__Assignment__. Take the line that contains "This screenshot has width=800, height=800." and each line after it to the end of the material below, and return them exactly, minus the pictures.

########################################

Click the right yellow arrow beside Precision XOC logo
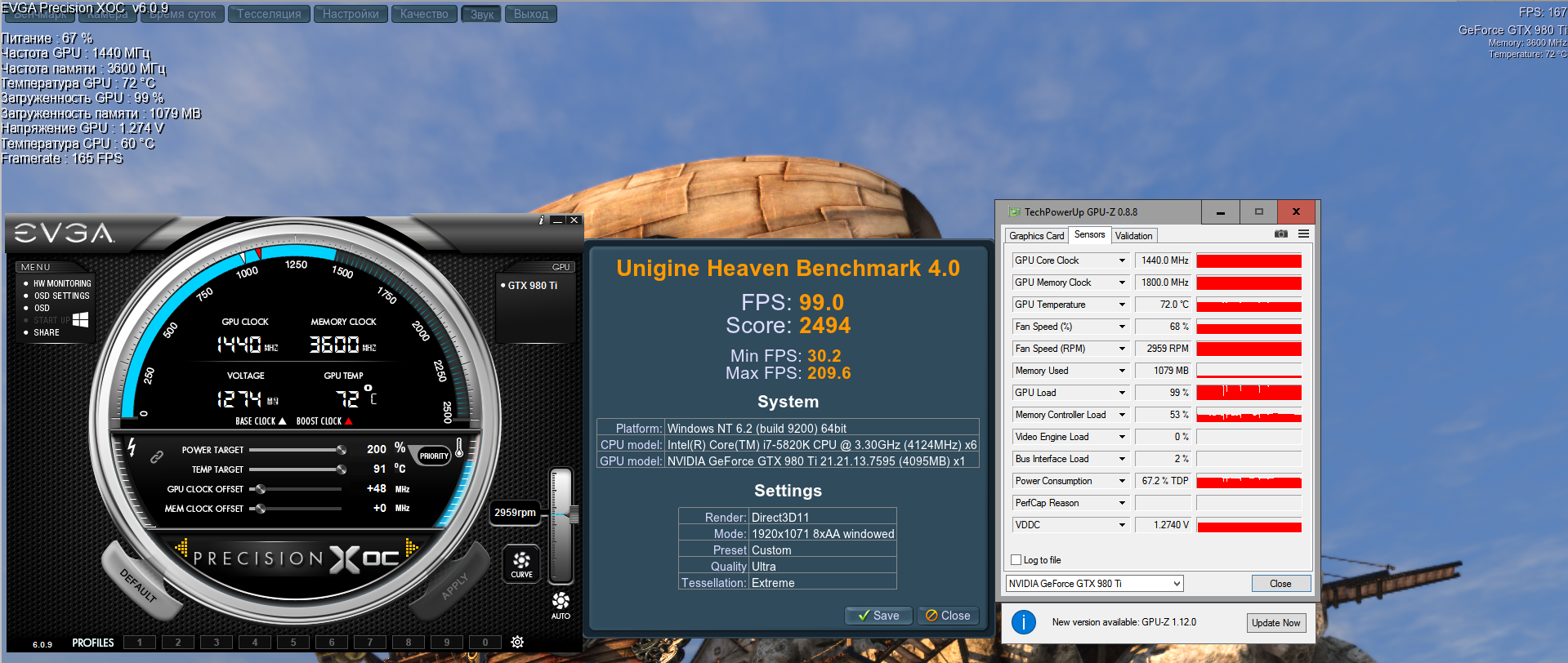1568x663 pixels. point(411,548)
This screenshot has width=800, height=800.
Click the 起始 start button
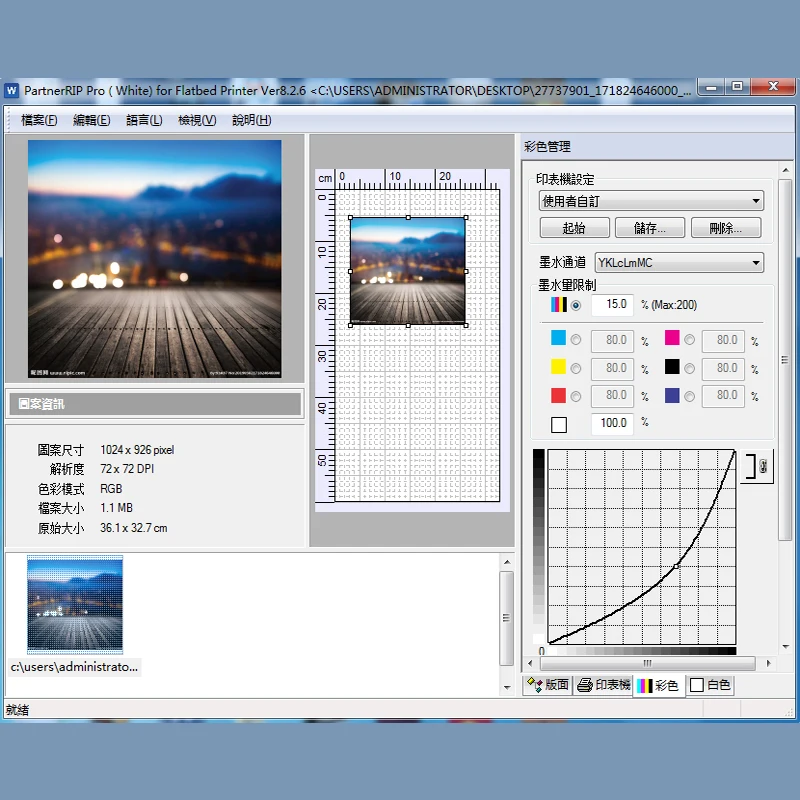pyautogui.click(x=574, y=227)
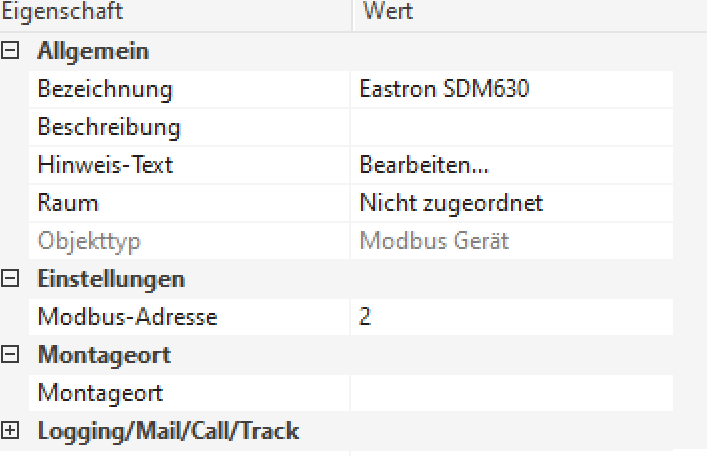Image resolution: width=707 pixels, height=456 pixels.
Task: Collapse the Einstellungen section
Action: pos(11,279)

########################################

__Written answer__.
This screenshot has width=800, height=800.
Click the 起始 start button
pyautogui.click(x=574, y=227)
Image resolution: width=707 pixels, height=456 pixels.
Task: Collapse the Einstellungen section
Action: pos(11,279)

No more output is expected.